Of course, as JK would've said, it is just a memory of an experience that I am recounting, never can the experience and its memory be the same thing..

I do not care to quote much, but I suggest you read ( perhaps you already have) 'Nirvana shatakam' of Sankaracharyar.

http://en.wikipedia.org/wiki/Nirvana_Shatkam

The Nirvana shatakam kind of sums up things...
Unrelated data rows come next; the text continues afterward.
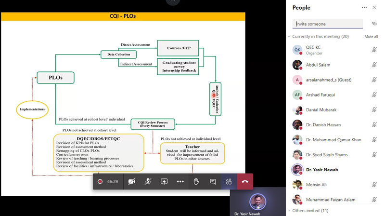The width and height of the screenshot is (385, 216).
Task: Copy meeting join link icon
Action: 374,24
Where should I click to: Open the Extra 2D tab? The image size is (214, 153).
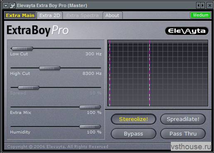[x=50, y=15]
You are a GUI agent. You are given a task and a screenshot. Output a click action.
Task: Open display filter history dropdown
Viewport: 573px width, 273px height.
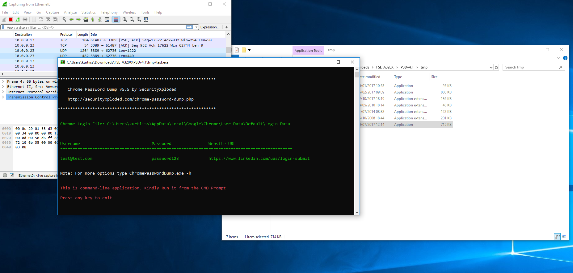[196, 27]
One more thing: I am not 'taking a position'; I am merely offering another perspective - and I am always amenable to be convinced otherwise... But, if you would rather I didn't offer any, no offence taken! :)

P. Venugopal said...

oh, Balan, this comment is a superb one. I am Shiva, I am Shiva, of nature knowledge and bliss. Sheer bliss going boom into the void!
We are both speaking about the same thing. Expressing is the difficult part. We have all experienced it on different occasions in our life. But how do we express that which is wordless? Where is the offence, Balan. Offence comes only when the wordless is put into word, the distortion happens. On both sides we perceive differently from what we mean. We don't stay connected :)
I haven't before read Adi Sankara. Each word needs to be meditated over and over and still we will not touch the point beyond point where its meaning spreads for Adi Sankara.
(Now just watch how our mind works. If I were you, I would search for something offensive in this entry!!! when actually we love each other. :)

Prabhakar said...

Venu and Balan,
Since JK was mentioned I thought I could point out to you his reference to time as a stream of which we are a part. He says unless we dissolve this 'me' which achieves, is fulfilled and runs after the more, it will be reborn!
The common understanding of immortality is the desire to perpetuate this 'me' as the rich man, author, do-gooder. I understand what Venu says. In a sudden moment of insight we realise our ancestors have romanced this moon. Biologists have determined that humans are descended from the same African mother. To dig deep into the earth is to travel back in time. Immortality is already there but not the way we want it.

P. Venugopal said...

immortality is something i deeply feel. i feel contemporaries with the Buddha and Attila the Hun. And also all the Buddhas and Hitlers yet to be born. i take out my grandchild in my hands on a round down the lane to the side of a large public pond we have near my home. each morning it is a routine nowadays. she is in my arms but i vanish. i move according to her impulse. she lunges after a butterfly and i go in that direction. she pauses to look at a crow and i stop there. she watches the kingfisher flash down from the electric post into the pond making a splash in the water and flash away with or without a fish on its beaks back to the electric post and she is surprised but expressionless. she is seeing everything for the first time. she is looking at all these things without giving them a name. this thing around us is going on, has been going on and will go on. if you put your mind at the right position, in a mindless condition, you can sense an overall solidity to the whole thing. the past, present and everything yet to come merging into one whole thing in which you are there, all your forefathers who had ever breathed are there and so also all your grandchildren yet to come. this solid unity does not limit itself to your narrow line of descendence. it spreads to all species, all elements, all forces of nature, all thought, everything.

Sorcerer said...

Immortality!!
Many spend their life-time in quest for achieving the immortality failing to understand the life in itself is immortal and we are part of the whole...the universe.
:)

P. Venugopal said...

Sorcy, you know it. You are where the thing is. As flexible as flexibility is. Going with the wind, flowing with the flow, riding the waves and living every moment of it. Two hoots about immortality!!!

Sumi Mathai said...

hoooo the comments got me scared :) im tryng to think of an intelligent sentence to write down and i ain't getting any. turned dumb i guess :)

P. Venugopal said...

welcome back, Sumi. you were slightly downcast for some time, weren't you?